The lives of nearly 900 babies would be saved each year, along with billions of dollars, if 90 percent of U.S. women fed their babies breast milk only for the first six months of life, a cost analysis says.The health care system has got to be aware that breast-feeding makes a profound difference," said Dr. Ruth Lawrence, who heads the American Academy of Pediatrics' breast-feeding section.

The findings suggest that there are hundreds of deaths and many more costly illnesses each year from health problems that breast-feeding may help prevent. These include stomach viruses, ear infections, asthma, juvenile diabetes, Sudden Infant Death Syndrome and even childhood leukemia.

The magnitude of health benefits linked to breast-feeding is vastly underappreciated, said lead author Dr. Melissa Bartick, an internist and instructor at Harvard Medical School. Breast-feeding is sometimes considered a lifestyle choice, but Bartick calls it a public health issue.
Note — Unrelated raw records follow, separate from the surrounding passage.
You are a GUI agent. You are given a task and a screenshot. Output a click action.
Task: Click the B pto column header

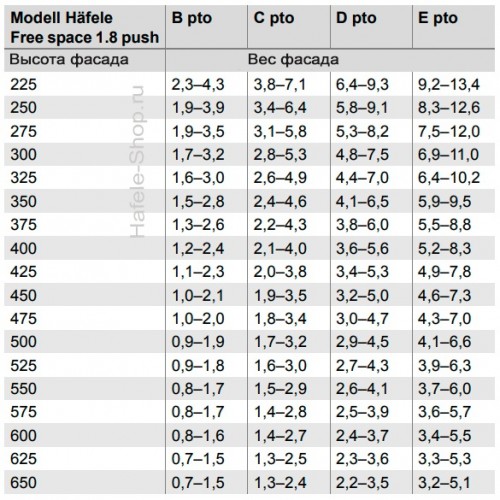(x=192, y=18)
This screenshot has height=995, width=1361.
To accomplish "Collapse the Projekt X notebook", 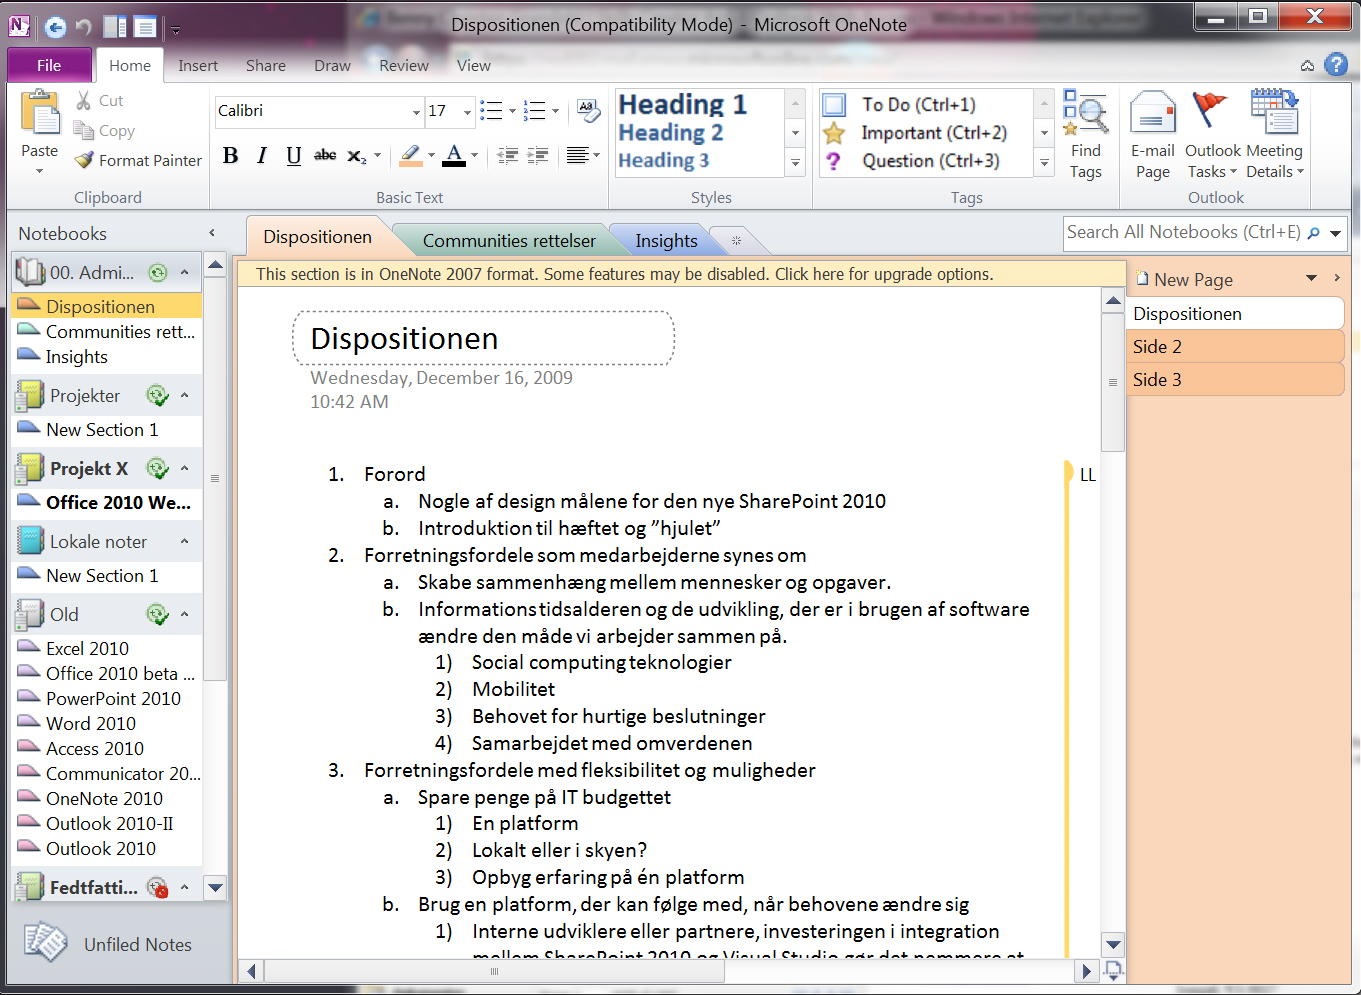I will point(185,468).
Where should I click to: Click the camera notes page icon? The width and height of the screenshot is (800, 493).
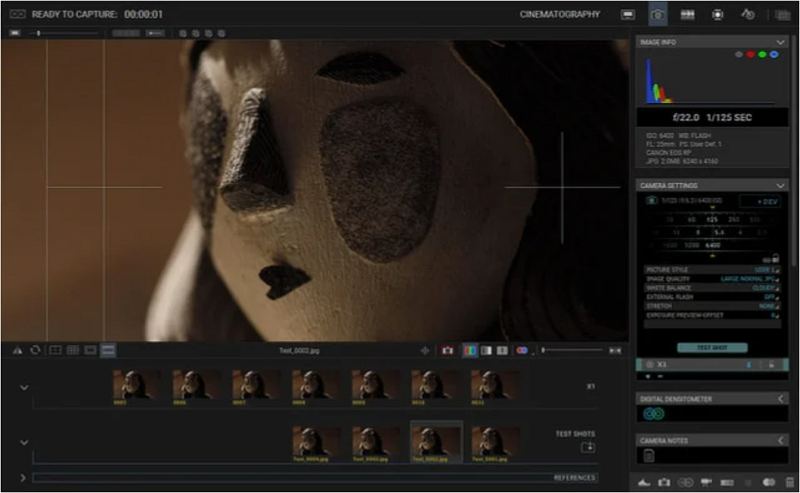point(648,455)
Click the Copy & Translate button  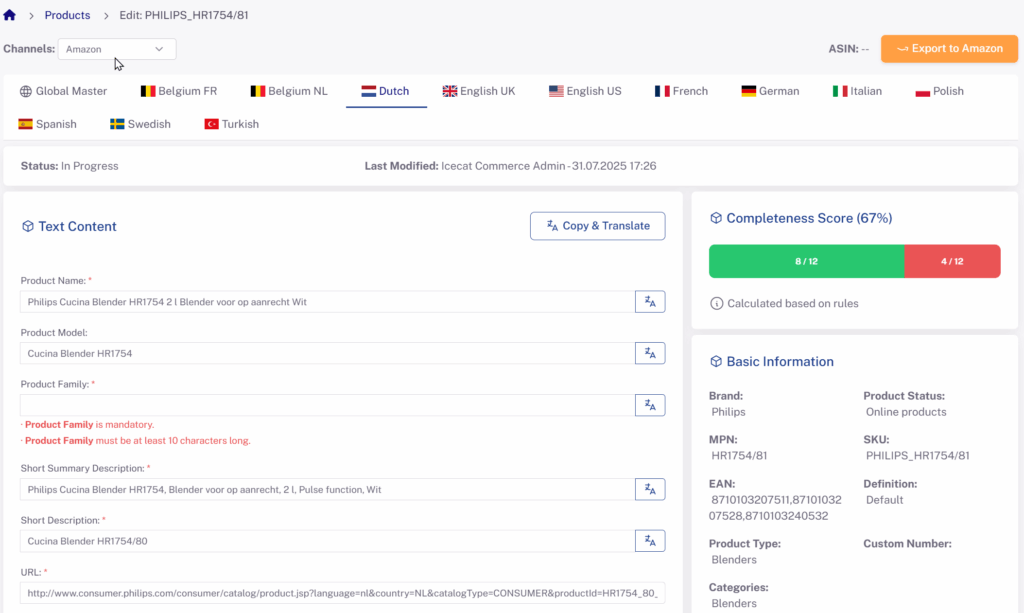(597, 226)
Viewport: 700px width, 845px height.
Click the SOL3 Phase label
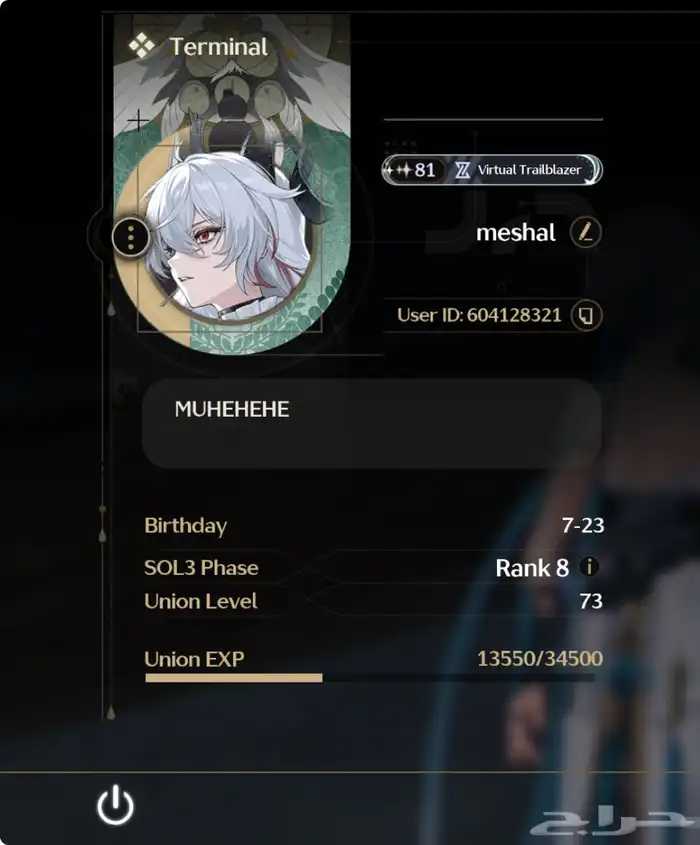(201, 567)
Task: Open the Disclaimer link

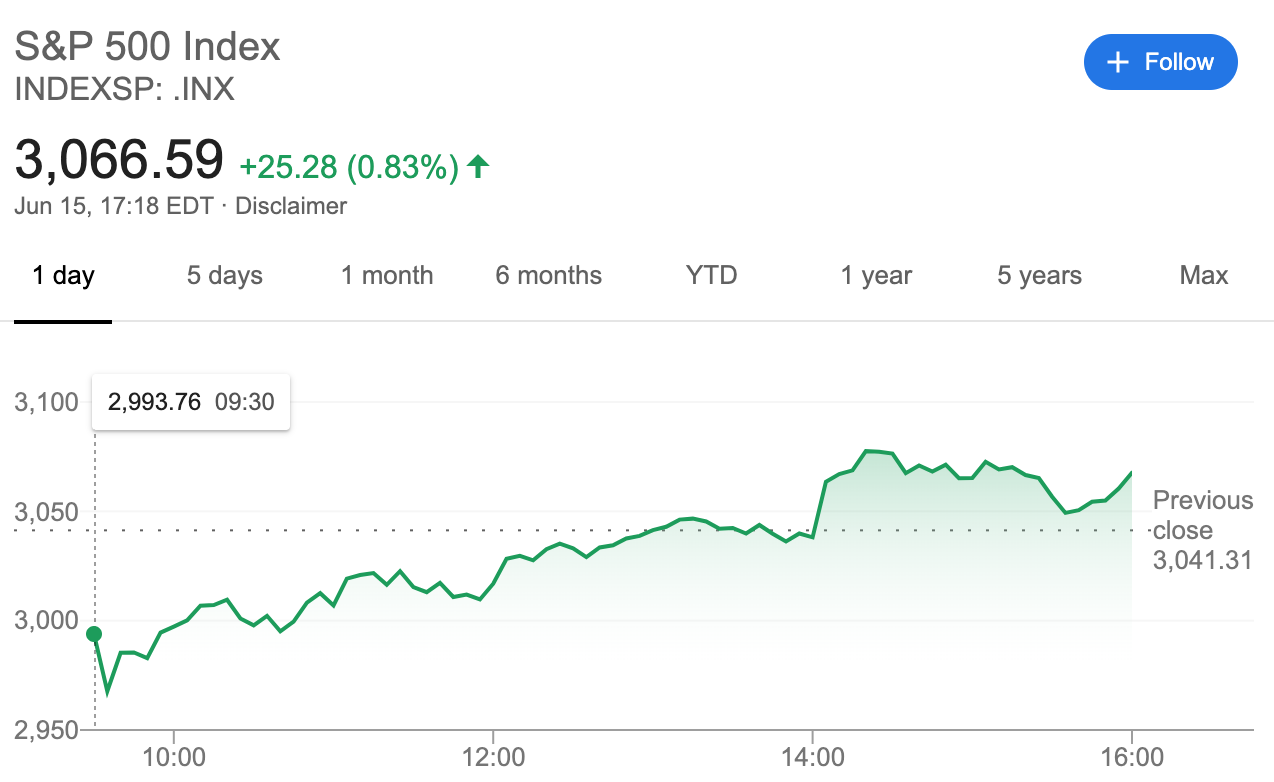Action: click(291, 206)
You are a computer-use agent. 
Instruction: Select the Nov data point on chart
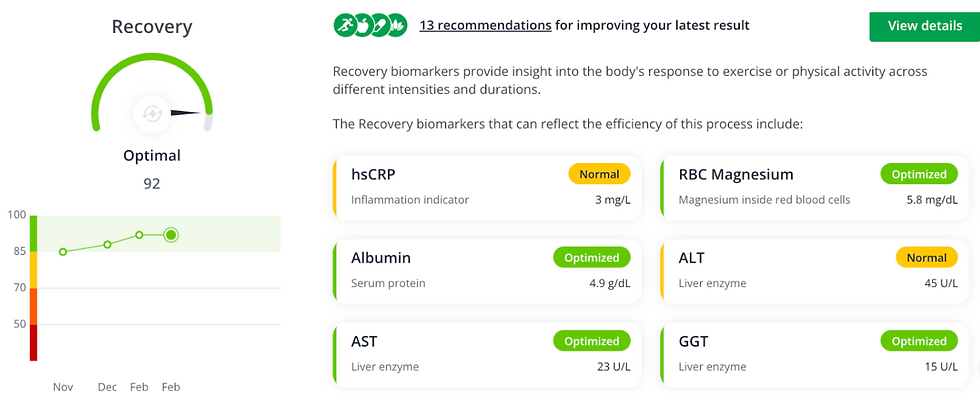coord(63,252)
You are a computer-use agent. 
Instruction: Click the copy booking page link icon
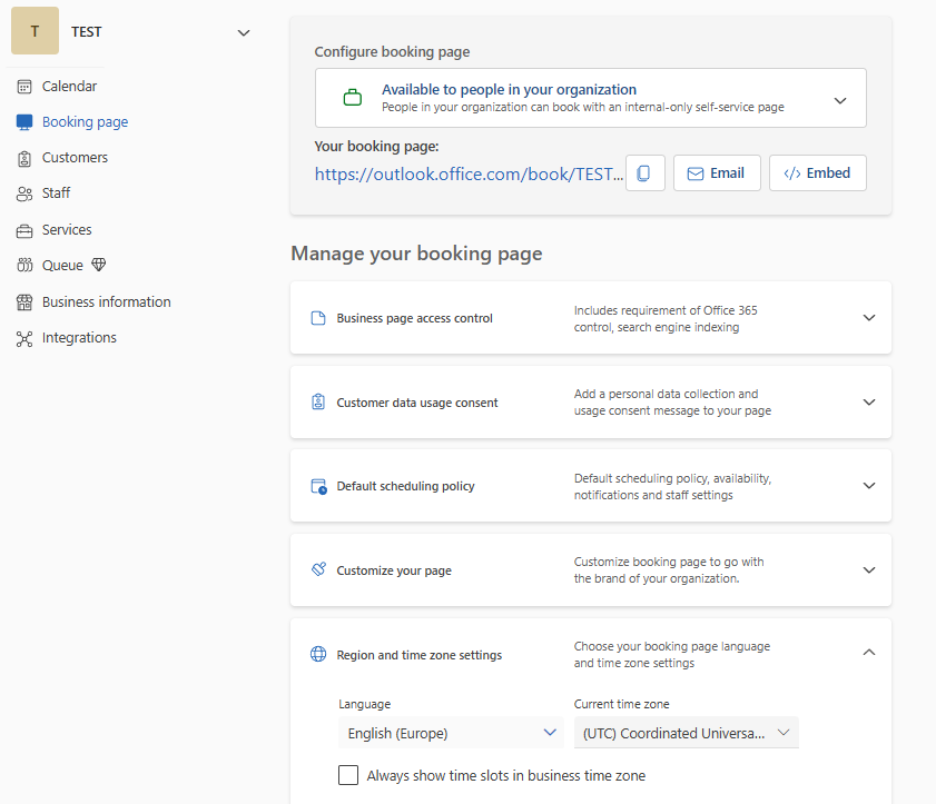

Among the benefits: Breast milk contains antibodies that help babies fight infections; it also can affect insulin levels in the blood, which may make breast-fed babies less likely to develop diabetes and obesity.

About 43 percent of U.S. mothers do at least some breast-feeding for six months, but only 12 percent follow government guidelines recommending that babies receive only breast milk for six months.

But he also said mothers who don't breast-feed for six months shouldn't be blamed or made to feel guilty, because their jobs and other demands often make it impossible to do so.

"We'd all love as pediatricians to be able to carry this information into the boardrooms by saying we all gain by small changes at the workplace" that encourage breast-feeding, Gray said.

Bartick said there are some encouraging signs. The government's new health care overhaul requires large employers to provide private places for working mothers to pump breast milk. And under a provision enacted April 1 by the Joint Commission, a hospital accrediting agency, hospitals may be evaluated on their efforts to ensure that newborns are fed only breast milk before they're sent home.

The pediatrics academy says babies should be given a chance to start breast-feeding immediately after birth. Bartick said that often doesn't happen, and at many hospitals newborns are offered formula even when their mothers intend to breast-feed.

"Hospital practices need to change to be more in line with evidence-based care," Bartick said. "We really shouldn't be blaming mothers for this."